19.23     India. National pride, as well as national security, appears to have played a major role in India’s acquisition of nuclear weapons, and may again in the elimination endgame as well. Given its very strong conventional capability, security conditions, on the face of it, should not inhibit India from matching its very strong and consistent support in principle for abolition by going to zero if others do likewise. A complicating factor, however, may be Indian doubts about the determination of the Pakistani Army and intelligence services to vanquish terrorists that may continue to prey across its border, and the perception that Pakistani factors may be retaining some unconventional weapons to use in any conventional war thus generated.

19.24     Pakistan. Defeat by India in three conventional wars was undoubtedly the catalyst for Pakistan developing its own nuclear weapon capability, and it shows every sign of being determined to hold on to its arsenal so long as its military or civilian leaders feel that a risk of conventional war with India remains – as will clearly be the case if the two countries have not resolved their conflicting claims and interests in Kashmir and elsewhere. A further complicating factor – at least at the present stage of the country’s evolution from military to civilian rule – is the effective control of Pakistan’s nuclear weapons by the military, the military’s visible reluctance to hand over that control to the civilian government, and its disposition to play up the threat from India as the fundamental justification for retaining such weapons.

This all may mean that to get to zero in this region, India has to be removed as a perceived threat to Pakistan, which in turn means the risks of war stemming from subversion, low-intensity operations in Kashmir and terrorism must be more or less eliminated. This may, in turn, require the Pakistani military to play a less dominant role in the political system, and certainly to acknowledge civilian control over the state’s nuclear weapons. Since civilian rulers might also be reluctant to relinquish Pakistan’s nuclear arms, the subordination of the military to civilian rule would not in itself be sufficient for Pakistan’s nuclear disarmament, but it may be necessary.
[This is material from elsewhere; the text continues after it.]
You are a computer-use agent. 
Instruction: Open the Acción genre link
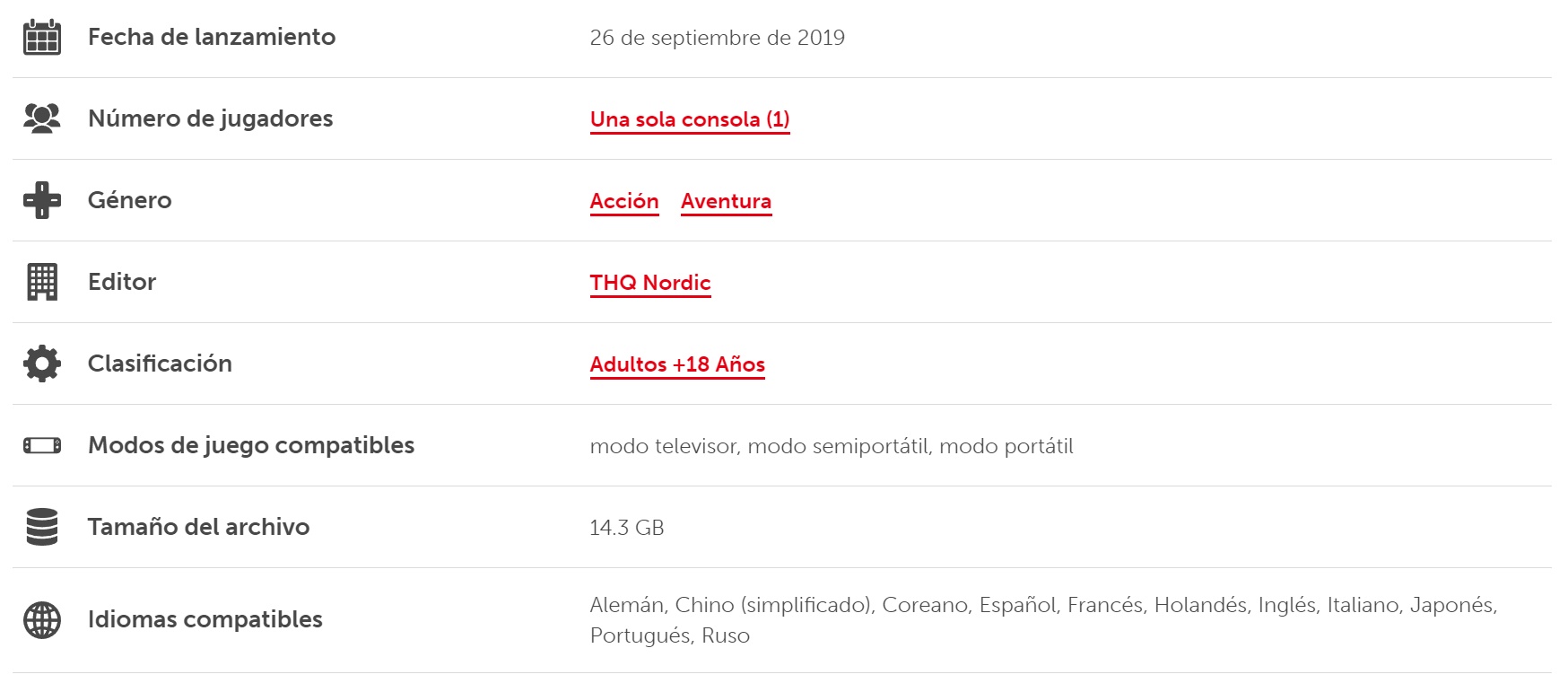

19.25     Israel. Security, rather than any consideration of prestige, is the overwhelming rationale for Israel acquiring its – undeclared – nuclear weapons capability, and it can be taken at face value in saying that it will be prepared to join in a Middle East Weapons of Mass Destruction Free Zone if its neighbours demonstrate by word, treaty and deed their willingness to live permanently in peace with it. The difficulty, given the troubled history of the peace process, is not only to see how that status is to be achieved, but what will satisfy Israel that it is sustainable: one can only hope that a more mutually cooperative and trusting environment will evolve over time. Certainly Israel will require exceptionally strong procedures for verifying that none of its neighbours is retaining weapons of mass destruction or the capacity to make them. It may not be willing to rely alone on the IAEA or other international inspectorates to do this, but insist on inspecting and monitoring for itself. This is impossible to imagine many Arab states and Iran accepting today: another indication of how much change in political-security relations is going to be needed before zero can become a reality in this region.